The most active June 2026 gold futures contract on the COMEX division of the New York Mercantile Exchange saw a decrease of 0.75% on the 15th, closing at $4,813.90 per ounce.
According to Bloomberg, hedge funds are growing increasingly pessimistic about the U.S. dollar. The resumption of U.S.-Iran negotiations and the prospect of a potential peace agreement have nearly erased the dollar's earlier gains. After rising 2.4% in March, the Bloomberg Dollar Index fell 1.9% in April.
Kenneth Rogoff, a professor at Harvard University, stated that the dollar's high valuation signals a risk of long-term correction. The dollar may be overvalued by at least 20%.
Many analysts believe that since the onset of the U.S.-Israel-Iran conflict, the global economy has faced significant uncertainty, triggering a supply chain crisis. Last month's gold sell-off was entirely logical, as gold has consistently served as a key source of liquidity.

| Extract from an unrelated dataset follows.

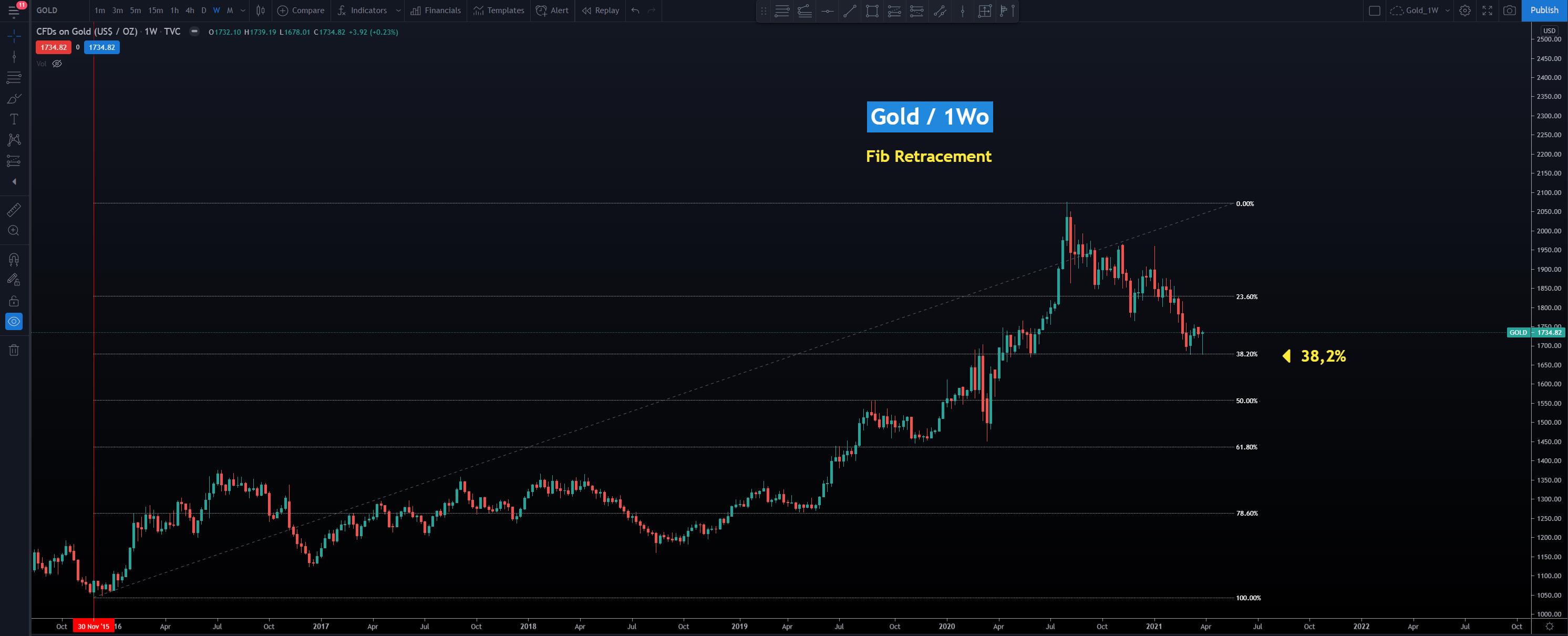Open candlestick chart style selector

coord(261,11)
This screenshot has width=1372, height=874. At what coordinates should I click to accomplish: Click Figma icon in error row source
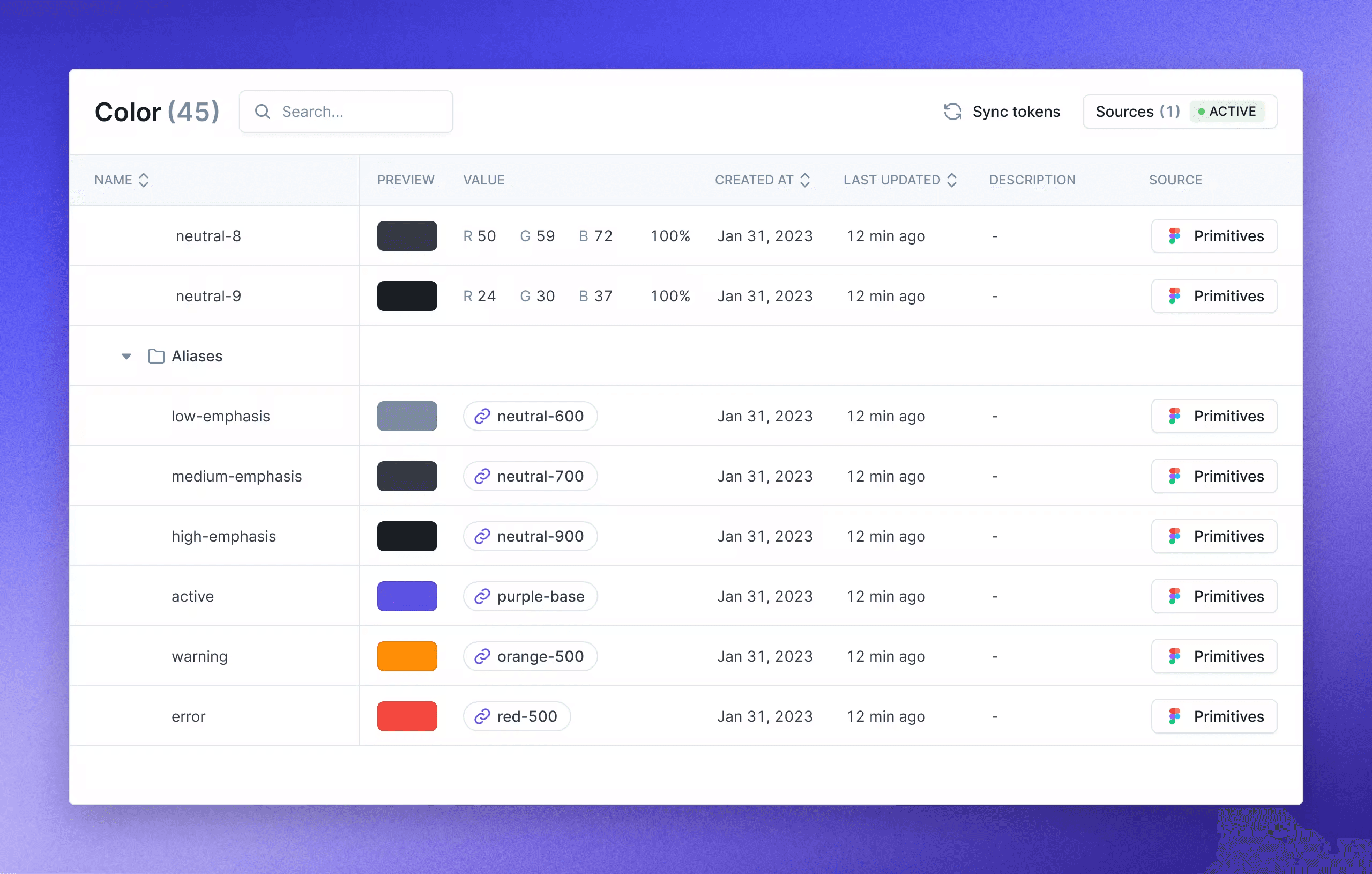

On March 31, the London Bullion Market Association (LBMA) and the World Gold Council launched a specialized platform aimed at demonstrating gold's qualifications as a high-quality liquid asset (HQLA). The platform provides data-driven evidence to market participants and regulators to support the inclusion of gold in prudent regulatory frameworks.
The annual silver survey released by the Silver Institute reported that due to a severe supply deficit, the silver market is expected to remain volatile for the rest of the year and may face liquidity challenges. The survey indicated that the silver market is projected to experience an annual supply deficit of 46.3 million ounces for the sixth consecutive year. Although supply remains relatively stable, with mine production expected to remain largely flat and recycling volumes reaching their highest levels in years, it is still insufficient to offset demand.
Meanwhile, the May silver futures contract fell 0.53% on the same day, closing at $79.11 per ounce.